- [SET EXERCISE]
Please set out everything from the line containing "You are a computer-use agent." down to the end of the records as a Markdown table with the columns Row and Line, one numbered row per line, blank lines left out and pictures omitted.
** START **
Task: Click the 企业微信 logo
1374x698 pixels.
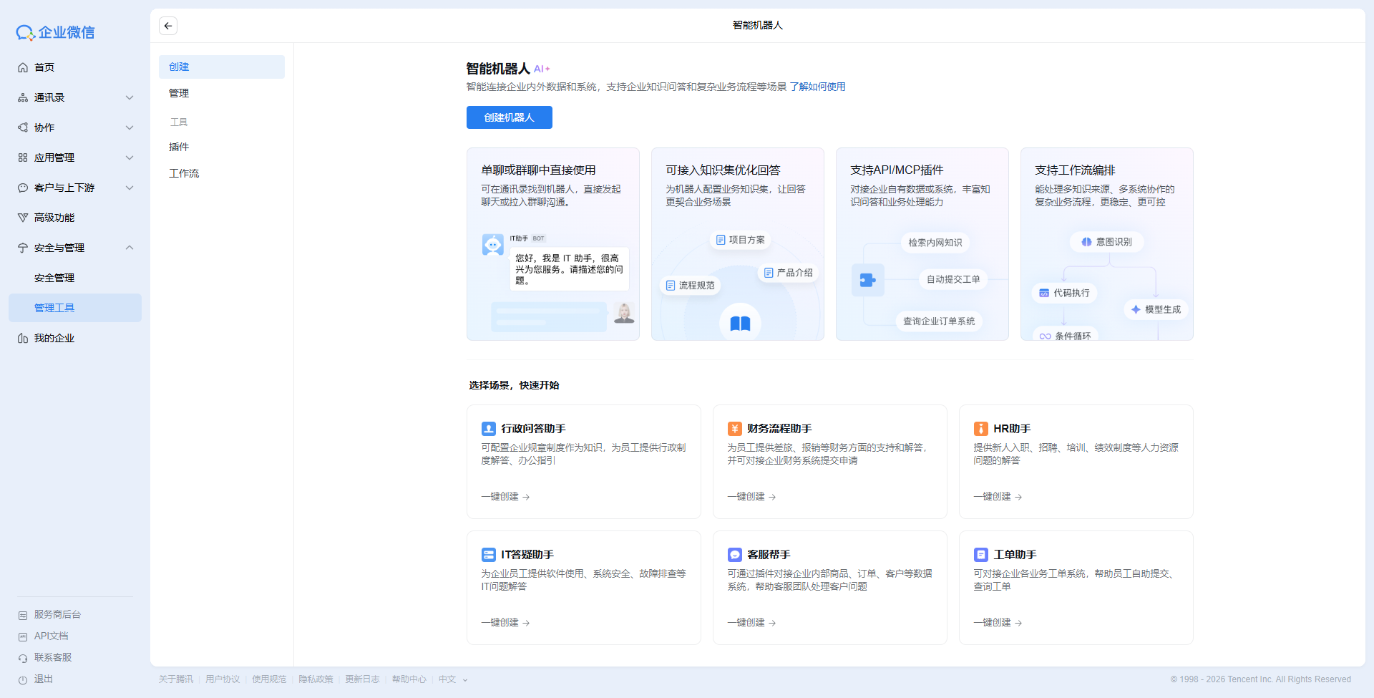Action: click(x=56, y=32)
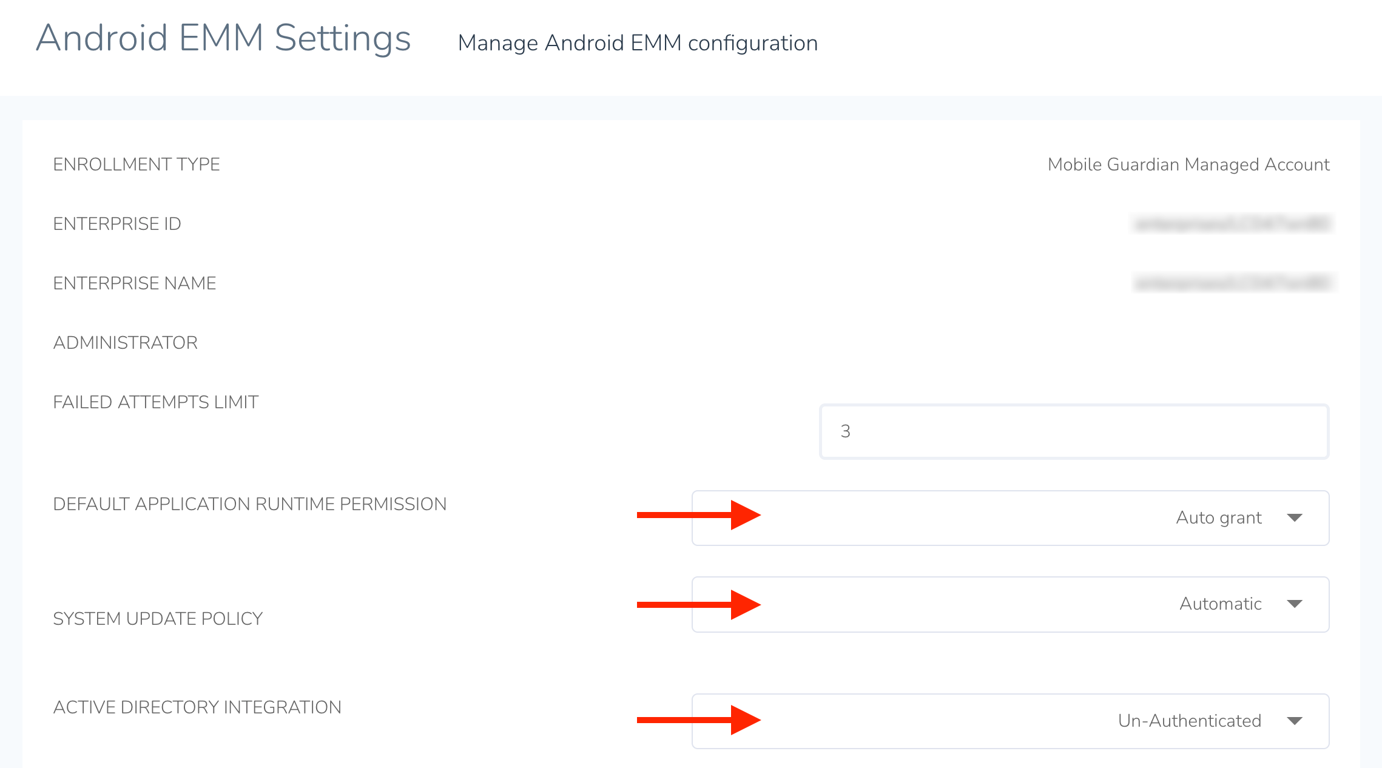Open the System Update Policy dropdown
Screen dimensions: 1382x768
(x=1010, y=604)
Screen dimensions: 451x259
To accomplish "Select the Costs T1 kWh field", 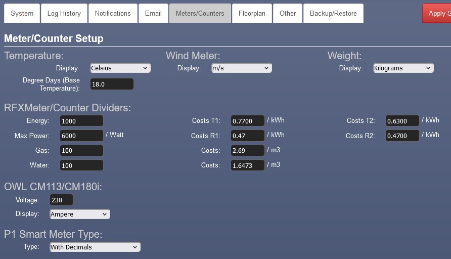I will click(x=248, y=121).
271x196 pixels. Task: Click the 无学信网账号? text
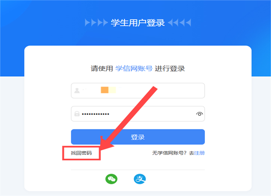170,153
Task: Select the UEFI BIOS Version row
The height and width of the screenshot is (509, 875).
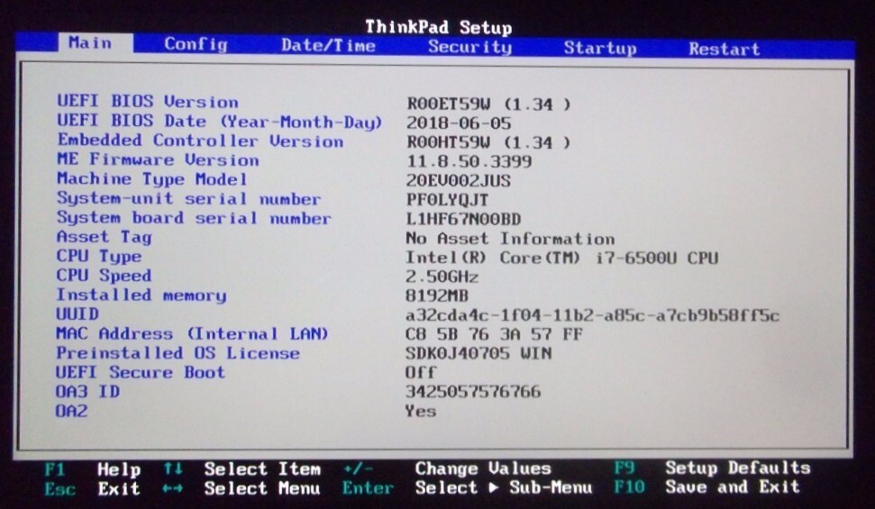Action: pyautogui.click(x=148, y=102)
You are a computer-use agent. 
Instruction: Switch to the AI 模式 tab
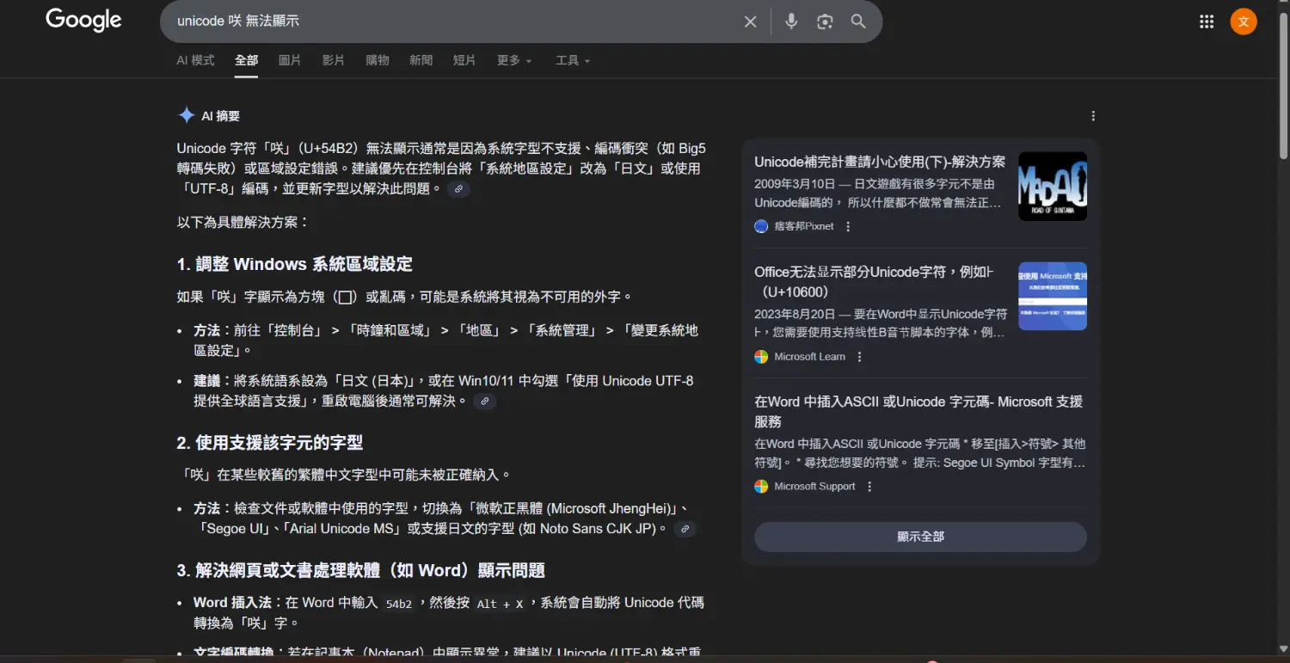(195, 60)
** END **
- [RESPONSE]
| Row | Line |
|---|---|
| 1 | You are a computer-use agent.  |
| 2 | Instruction: Switch to the AI 模式 tab |
| 3 | (195, 60) |